Er spürte den Blick in seinem Rücken und er wusste, zu wem er gehörte.

„Die Mutter zeigt mir den Pfad, den ich beschreite", rief er entschlossen und als er erneut seine Klinge packte und sich herumwandte, stieß er diese nicht in den falschen König, sondern sich selbst in eine tiefe, endlose Dunkelheit und schlug auf dem harten Boden neben seinem Bett auf.

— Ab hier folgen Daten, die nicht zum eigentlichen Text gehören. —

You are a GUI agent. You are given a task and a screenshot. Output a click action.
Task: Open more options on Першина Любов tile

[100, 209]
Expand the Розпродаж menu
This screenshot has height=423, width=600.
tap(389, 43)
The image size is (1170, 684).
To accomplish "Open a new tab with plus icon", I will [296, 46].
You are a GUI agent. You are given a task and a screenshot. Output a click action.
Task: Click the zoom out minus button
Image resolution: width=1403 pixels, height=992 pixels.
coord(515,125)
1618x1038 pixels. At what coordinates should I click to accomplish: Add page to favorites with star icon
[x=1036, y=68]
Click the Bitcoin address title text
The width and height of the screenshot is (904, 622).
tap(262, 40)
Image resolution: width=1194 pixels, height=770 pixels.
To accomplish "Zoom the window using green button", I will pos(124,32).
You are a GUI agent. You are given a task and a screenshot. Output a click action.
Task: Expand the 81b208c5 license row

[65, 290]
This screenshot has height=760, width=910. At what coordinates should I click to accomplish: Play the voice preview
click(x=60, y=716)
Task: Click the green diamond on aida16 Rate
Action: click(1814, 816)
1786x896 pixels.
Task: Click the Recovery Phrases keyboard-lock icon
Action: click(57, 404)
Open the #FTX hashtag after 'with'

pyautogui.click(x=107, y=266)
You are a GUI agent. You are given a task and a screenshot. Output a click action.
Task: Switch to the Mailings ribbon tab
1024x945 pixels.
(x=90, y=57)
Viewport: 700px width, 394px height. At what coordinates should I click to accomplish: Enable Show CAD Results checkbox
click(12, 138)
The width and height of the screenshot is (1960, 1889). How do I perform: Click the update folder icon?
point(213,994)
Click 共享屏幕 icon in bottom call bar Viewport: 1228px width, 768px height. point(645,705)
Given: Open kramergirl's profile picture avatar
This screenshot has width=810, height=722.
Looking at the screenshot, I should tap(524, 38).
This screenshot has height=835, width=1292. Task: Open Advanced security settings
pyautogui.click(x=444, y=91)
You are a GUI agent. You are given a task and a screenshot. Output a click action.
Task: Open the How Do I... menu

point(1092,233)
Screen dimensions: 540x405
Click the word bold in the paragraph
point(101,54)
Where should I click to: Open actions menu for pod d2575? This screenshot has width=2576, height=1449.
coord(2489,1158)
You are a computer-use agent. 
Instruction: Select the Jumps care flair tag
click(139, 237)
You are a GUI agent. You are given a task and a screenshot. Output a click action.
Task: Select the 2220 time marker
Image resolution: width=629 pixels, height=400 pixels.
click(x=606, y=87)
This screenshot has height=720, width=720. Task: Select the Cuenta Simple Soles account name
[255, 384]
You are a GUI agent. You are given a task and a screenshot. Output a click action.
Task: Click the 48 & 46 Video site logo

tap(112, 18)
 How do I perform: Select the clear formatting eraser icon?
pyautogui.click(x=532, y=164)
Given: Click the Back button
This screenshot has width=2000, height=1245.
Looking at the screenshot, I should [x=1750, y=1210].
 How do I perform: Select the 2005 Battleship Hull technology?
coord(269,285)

Sein Hemd war von Schweiß durchtränkt und als er endlich realisiert hatte, was geschehen war, fing er an, seine Tränen wegzuwischen. Die Vergangenheit war beides: Wunderschön und furchtbar grausam zugleich. Und doch hatte sie ihn auf seinen gegenwärtigen Pfad geführt, ihn zu dem Mann gemacht, der er war. Terek Nam'Atamai, Nachfolger von Sande Hoers'Mosmumtu, Hohepriester der Mutter. Wer sich ihm in den Weg stellte, den würde er vernichten. Genauso wie er Schwarzträne vernichten würde. Jetzt erst recht.

Er hörte die leisen Schritte eines seiner stummen Diener vor der Zimmertüre.

„Mir geht es gut", verhinderte er dessen Eintreten. Ein alter Mann, der aus seinem eigenen Bett fällt, diesen Eindruck wollte er keineswegs erwecken. Terek wusch sich das müde, schweiß- wie tränennasse Gesicht und dachte erneut nach. An Quensy und Surme und ihren Beitrag zu jenem Krieg. Er ersann ein Gespräch zwischen seiner rechten Hand und Geoyi Jun'Ilie im weißen Garten.